▸ **Supplied records**:
<<<<

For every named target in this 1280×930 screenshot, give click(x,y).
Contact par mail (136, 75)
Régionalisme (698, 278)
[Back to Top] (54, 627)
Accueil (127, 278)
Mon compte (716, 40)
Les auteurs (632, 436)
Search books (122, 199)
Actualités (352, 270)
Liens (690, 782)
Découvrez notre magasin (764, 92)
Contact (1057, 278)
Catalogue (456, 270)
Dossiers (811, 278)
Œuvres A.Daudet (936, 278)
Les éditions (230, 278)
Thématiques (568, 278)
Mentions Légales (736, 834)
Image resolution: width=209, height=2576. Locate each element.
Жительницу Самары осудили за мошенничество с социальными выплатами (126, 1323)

>>>>
<<<<

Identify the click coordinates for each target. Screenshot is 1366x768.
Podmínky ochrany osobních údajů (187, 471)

>>>>
<<<<

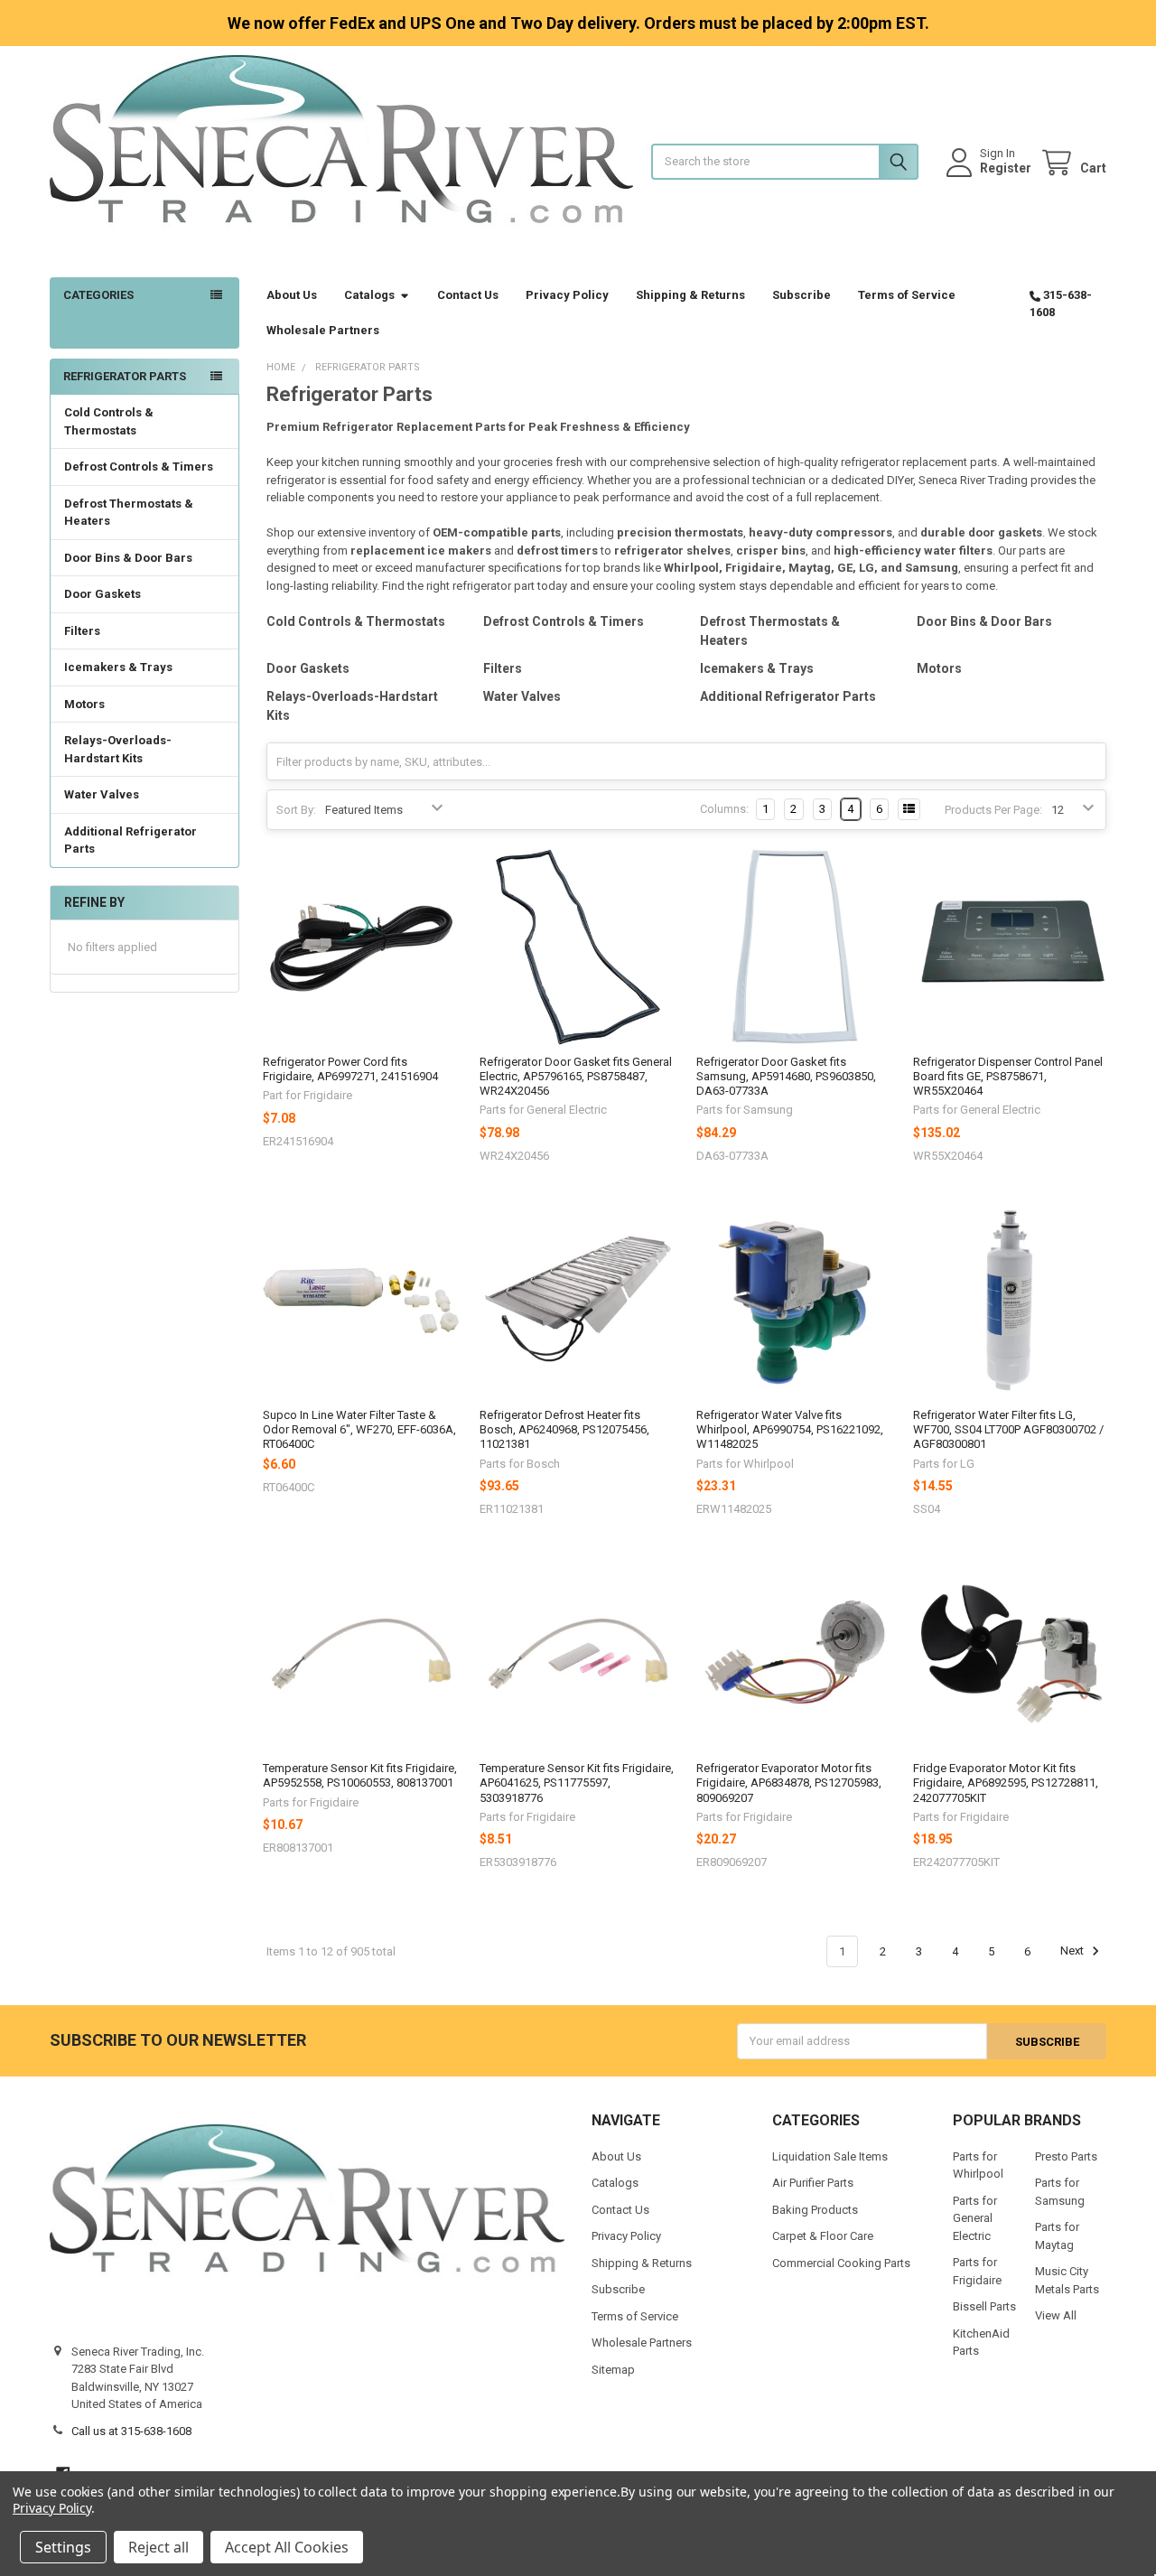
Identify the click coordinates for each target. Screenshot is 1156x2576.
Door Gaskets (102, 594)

>>>>

The word "coordinates" is the filter: copy every line of the listing above that contains it.

▸ **Output below**:
Identify the click coordinates for each target. Screenshot is 1366x768.
Identify the click coordinates for each target. Screenshot is 1156x2576.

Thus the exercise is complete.